新型コロナウイルスの感染拡大が続いたことで、世界の映画業界が苦境に立たされている。映画館運営で世界2位の英シネワールドは10月5日、米国と英国の全映画館を一時閉鎖すると発表。この決定は、従業員約4万5000人に影響するとされており、業界関係者に衝撃が走った。

そんな中、日本の映画市場が好調を取り戻しつつある。大手映画会社・東宝の映画興行収入は、前年同期比99.4%減を記録した5月の最悪期から脱して順調に回復を続けている。株価も19日、2019年9月27日以来、約1年ぶりの高値水準となる4790円にまで一時上昇した。

映画業界には、政府が力を入れる需要喚起策「GoToキャンペーン」の追い風も吹いている。「GoToイベント」事務局ホームページによると、参加する販売会社からチケットを購入すると、 代金の2割引やクーポンなどの特典が受けられる。チケット販売事業者の公募は10月中旬から開始されており、その後、審査が通った事業者から対象チケットが販売される予定だ。

緊急事態宣言下では、映画館は政府の規制対象となり、数週間にわたり閉鎖され、その後も収容人数を50%以下に規制されてきたが、9月19日からは座席数の規制が緩和され、現在は「全席販売」が可能となっている。

TOHOシネマズ、劇場版『鬼滅の刃』で全座席販売


しかし座席数の規制緩和に関しては、当初は歓迎だけでなく戸惑いの声も上がっていた。

実は規制緩和後にすぐさま全ての映画館が「全席販売」へと戻ることができたわけではない。その一因には、新型コロナウイルス感染拡大防止のため「全席販売は飲食を伴わない場合に限る」とする、全国興行生活衛生同業組合連合会の通達があった。

その後、飲み物の持ち込みは可能となったが、各劇場は「座席を全席販売し、食べ物の販売を取りやめる」か「座席を半分に抑え、食べ物の販売を継続する」かの二者択一に迫られていた。飲食物の販売は利益率が高く映画館運営の生命線の一つのため、「全席販売」へと踏み切るためのネックとなっていた。

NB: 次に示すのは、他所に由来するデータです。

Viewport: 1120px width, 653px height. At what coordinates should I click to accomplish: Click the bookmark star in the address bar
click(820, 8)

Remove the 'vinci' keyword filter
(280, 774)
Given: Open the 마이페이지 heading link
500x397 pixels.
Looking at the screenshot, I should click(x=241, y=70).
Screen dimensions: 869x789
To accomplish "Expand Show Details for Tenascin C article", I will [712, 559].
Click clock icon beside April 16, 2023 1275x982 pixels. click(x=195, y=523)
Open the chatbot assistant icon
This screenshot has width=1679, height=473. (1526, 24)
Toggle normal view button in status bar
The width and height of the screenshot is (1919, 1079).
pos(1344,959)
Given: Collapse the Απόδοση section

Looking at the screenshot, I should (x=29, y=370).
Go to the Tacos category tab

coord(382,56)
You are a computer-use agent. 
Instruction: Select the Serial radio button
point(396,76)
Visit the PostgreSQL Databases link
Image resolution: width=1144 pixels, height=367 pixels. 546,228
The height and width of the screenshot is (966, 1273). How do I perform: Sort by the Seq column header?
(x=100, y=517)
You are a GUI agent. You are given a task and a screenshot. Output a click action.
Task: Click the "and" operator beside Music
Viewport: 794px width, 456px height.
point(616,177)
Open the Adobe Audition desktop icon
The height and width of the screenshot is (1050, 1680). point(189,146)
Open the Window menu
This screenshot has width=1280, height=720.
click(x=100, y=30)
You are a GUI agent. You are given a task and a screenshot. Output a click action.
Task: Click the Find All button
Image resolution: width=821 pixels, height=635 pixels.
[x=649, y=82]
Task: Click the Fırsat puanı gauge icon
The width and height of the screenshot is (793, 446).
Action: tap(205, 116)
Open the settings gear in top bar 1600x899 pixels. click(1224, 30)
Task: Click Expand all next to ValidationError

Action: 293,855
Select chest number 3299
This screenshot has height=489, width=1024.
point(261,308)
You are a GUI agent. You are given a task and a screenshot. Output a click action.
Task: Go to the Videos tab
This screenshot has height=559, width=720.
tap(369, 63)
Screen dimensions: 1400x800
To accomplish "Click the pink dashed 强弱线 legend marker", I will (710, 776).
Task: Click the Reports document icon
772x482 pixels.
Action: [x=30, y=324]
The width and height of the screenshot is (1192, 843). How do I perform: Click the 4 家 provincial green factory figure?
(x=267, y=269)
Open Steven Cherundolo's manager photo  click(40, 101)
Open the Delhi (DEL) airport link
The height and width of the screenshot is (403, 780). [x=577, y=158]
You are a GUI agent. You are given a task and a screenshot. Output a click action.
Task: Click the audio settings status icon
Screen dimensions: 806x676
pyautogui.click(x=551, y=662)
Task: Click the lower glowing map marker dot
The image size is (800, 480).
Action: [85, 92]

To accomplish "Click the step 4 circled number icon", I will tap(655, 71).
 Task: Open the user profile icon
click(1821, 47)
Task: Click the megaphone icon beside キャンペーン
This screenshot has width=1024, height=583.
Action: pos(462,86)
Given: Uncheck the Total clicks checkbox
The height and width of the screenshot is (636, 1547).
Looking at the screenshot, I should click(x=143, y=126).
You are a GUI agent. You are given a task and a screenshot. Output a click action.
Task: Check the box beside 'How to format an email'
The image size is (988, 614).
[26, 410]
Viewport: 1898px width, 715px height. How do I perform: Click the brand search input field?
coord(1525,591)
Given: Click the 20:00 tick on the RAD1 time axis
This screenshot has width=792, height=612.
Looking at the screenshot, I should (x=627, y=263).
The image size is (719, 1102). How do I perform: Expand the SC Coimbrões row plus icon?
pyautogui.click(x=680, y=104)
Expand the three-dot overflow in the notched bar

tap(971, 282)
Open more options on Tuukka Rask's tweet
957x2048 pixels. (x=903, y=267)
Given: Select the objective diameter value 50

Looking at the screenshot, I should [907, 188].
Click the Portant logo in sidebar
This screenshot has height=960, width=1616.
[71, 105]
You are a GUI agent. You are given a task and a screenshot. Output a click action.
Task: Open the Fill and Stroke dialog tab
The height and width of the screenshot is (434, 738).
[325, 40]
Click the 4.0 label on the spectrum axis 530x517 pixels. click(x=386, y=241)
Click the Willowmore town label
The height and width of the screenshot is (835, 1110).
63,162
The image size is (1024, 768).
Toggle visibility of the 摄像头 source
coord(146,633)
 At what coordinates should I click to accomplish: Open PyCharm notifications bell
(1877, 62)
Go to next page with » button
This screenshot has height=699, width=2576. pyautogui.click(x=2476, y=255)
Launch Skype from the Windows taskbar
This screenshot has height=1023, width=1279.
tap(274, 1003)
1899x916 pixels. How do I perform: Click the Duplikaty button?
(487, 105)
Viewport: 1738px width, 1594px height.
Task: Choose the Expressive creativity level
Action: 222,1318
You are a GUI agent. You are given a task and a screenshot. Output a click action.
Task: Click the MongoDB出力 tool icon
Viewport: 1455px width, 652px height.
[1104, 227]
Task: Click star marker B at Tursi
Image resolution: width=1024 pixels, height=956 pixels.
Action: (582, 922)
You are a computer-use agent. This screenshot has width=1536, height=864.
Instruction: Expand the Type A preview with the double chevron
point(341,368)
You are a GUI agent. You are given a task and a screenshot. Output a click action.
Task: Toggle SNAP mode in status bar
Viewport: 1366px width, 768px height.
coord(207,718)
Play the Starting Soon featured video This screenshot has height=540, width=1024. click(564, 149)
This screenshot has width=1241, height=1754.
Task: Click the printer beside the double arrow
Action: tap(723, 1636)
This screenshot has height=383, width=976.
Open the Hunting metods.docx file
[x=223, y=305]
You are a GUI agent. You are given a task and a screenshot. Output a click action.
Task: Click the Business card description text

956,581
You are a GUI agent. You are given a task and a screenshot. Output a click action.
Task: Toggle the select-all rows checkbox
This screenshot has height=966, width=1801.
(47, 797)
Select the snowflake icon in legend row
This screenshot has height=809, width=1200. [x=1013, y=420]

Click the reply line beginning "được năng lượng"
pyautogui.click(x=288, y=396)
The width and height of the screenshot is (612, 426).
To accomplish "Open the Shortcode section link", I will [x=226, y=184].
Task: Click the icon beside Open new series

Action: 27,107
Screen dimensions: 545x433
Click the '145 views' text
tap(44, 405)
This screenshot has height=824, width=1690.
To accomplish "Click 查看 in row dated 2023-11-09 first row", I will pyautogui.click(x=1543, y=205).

東宝の子会社「TOHOシネマズ」では、規制緩和後もしばらく座席の50%販売を続けてきたが、10月10日、11日など、東京と大阪の一部の劇場において全席販売を実施。また16日公開の「劇場版『鬼滅の刃』無限列車編」では、一部特別興行を除いて、16~18日のあいだTOHOシネマズ全劇場全座席の販売へと踏み切った。TOHOシネマズ新宿では、11スクリーンで深夜を含め1日計42回上映されるなど、異例の上映回数も話題となった。